Grit and Valor – 1949 plays like a polished draft of a piece that's not quite ready to see daylight yet. It's a roguelike, real-time strategy game where a small band of robot rebels faces down a much larger, deadlier army of mechs, which is a fun concept in itself, and some of the map designs are excellent. However, developer Milky Tea's take on roguelike replayability focuses too much on grinding for improvement without including ways to make the process more enjoyable.
What if

Grit and Valor – 1949 is an alternate World War 2 story in a world where the Soviet Union never reached Berlin, and Nazi forces overran the United Kingdom. Everyone gets put into underground labor camps, and a small resistance force, armed with high-powered mechs, is fighting back. Glibly using "labor camps" and "World War 2" as a motif just feels downright irresponsible. It doesn't take a historian to make the connection between those concepts and actual Nazi death camps, and it's surprising that no one apparently stopped to think that maybe they aren't the best choice for setting up your robot strategy game.
The bizarre thing is that none of this story setup actually matters. Grit and Valor's narrative is just set dressing, a bit of context for dozens of battles, and characters never matter beyond their role in giving you a new mission or unlocking upgrades. None of it is essential for what's happening in each mission, so Milky Tea could just as easily have cooked up some other plot concept without negatively affecting anything else in the game. Even just a general resistance story would've worked without requiring any major alteration for how the game plays out.
Robots in the skies

That's because Grit and Valor is about blowing up robots on tiny square battlefields, not telling war stories. Each mission has you take two mechs and a non-combatant command vehicle into battle against successive waves of enemy units. You'll sometimes have a specific point to defend or radio tower to activate, but the main objectives are surviving enemy assaults and keeping the command vehicle safe.
Map design varies depending on objectives. When Grit and Valor is at its best, it drops you in zones with multiple points to defend and levels of terrain to navigate. Even when you're playing on normal speed, there's palpable tension as you rush your units around to collect incoming drops and get in position before the next enemy wave approaches. Some of the most exciting maps are the ones with no intel available – giant, grey icons on the selection screen with no indication as to what awaits you.

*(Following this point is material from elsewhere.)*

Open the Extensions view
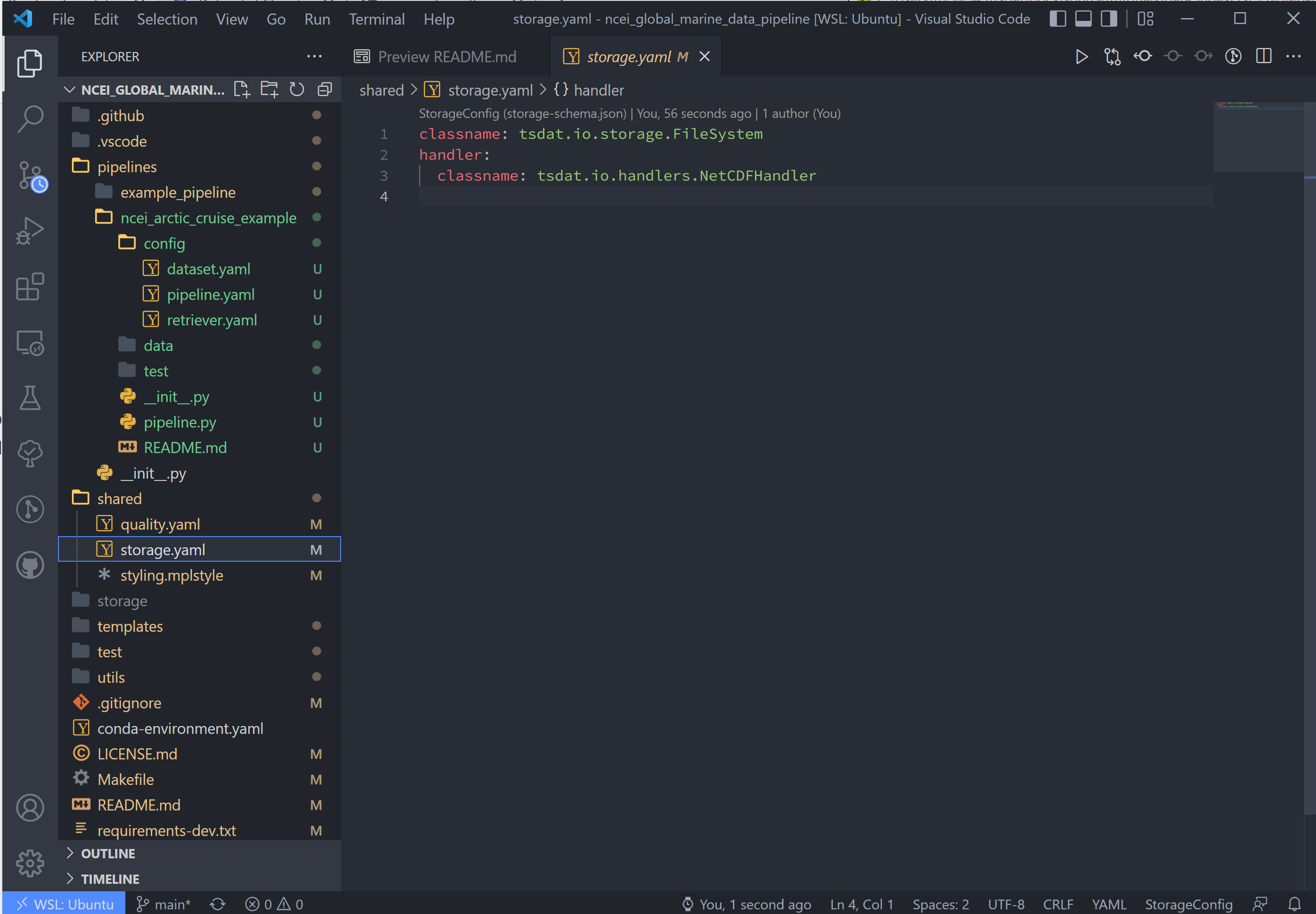Viewport: 1316px width, 914px height. click(30, 286)
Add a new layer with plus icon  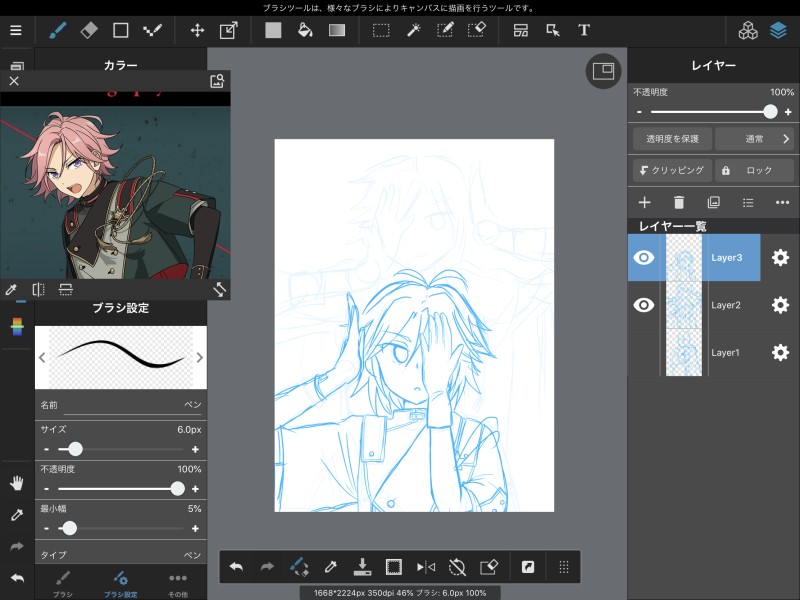645,202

More than once, these un-scouted locations included a tough, additional objective alongside the usual tasks, such as destroying missile silos before the end of an enemy wave. These, like any objective, are entirely optional. The only thing you actually have to do in each mission is survive and defend a specific point, but completing optional tasks rewards you with money or parts for upgrades. It's a smart way to let players set their own difficulty without making it too punitive if they just want the win with less complication.
Grit and Valor isn't always at its best, though. More than a few maps have just one optional objective, uninspired layouts, or both. Enemy waves typically congregate toward the map's center, well away from the defense point, and make it easy for you to pair a ranged and a ballistic unit together to deal with incoming foes. In a few noteworthy missions, I had no skill uses left and two heavily damaged units. They successfully defended against four enemy waves without using terrain advantages or doing anything but sit in the same spot and demolish everything that approached. Maybe it was just good strategy, but it felt more like weak design.
Battles hinge on a weakness triangle where ranged, ballistic, and fire mechs are strong against one mech type and weak against another, but as there's no chance to change your mechs after embarking on a campaign, much of what happens feels like it relies on luck over meticulous planning.
Combat drills

One area where pre-mission strategizing does feel important, though, is your choice of pilot. As you progress through Grit and Valor, you unlock more pilots as well as new mechs, and each pilot has a unique skill. One lets their mech jump across several tiles in a single move, which is handy for repositioning or for intercepting foes, while another can plant mines that are almost guaranteed to destroy the enemy unit that steps on it. These skills have limited uses, and since one of the only ways to replenish them involves picking up random supply drops that might have a skill charge booster as an option, the emphasis is very firmly on carefully using skills at the right time.
Those mid-battle drops happen after every enemy wave. Command flies in a package that lands somewhere on the map – usually in a spot that's inconvenient, so reaching it involves some strategic risk-taking before the next enemies drop in. These packages include three buffs, of which you can only choose one, and they're balanced impressively well. While none of the upgrades will likely change the tide of battle, they all offer something useful, such as higher critical hit chances, the opportunity to dismantle a mech if you attack it under certain circumstances, or a much-needed health boost.
The downside is that these are the only things that shake up how missions play out in Grit and Valor, and the roguelike loop relies a bit too much on losing and starting again with new, permanent upgrades. Grit and Valor gives you few opportunities to influence how a chain of missions plays out, so it often feels like you're just wasting time on a doomed venture so you can go back and eke out some slightly better stats for your favorite mech.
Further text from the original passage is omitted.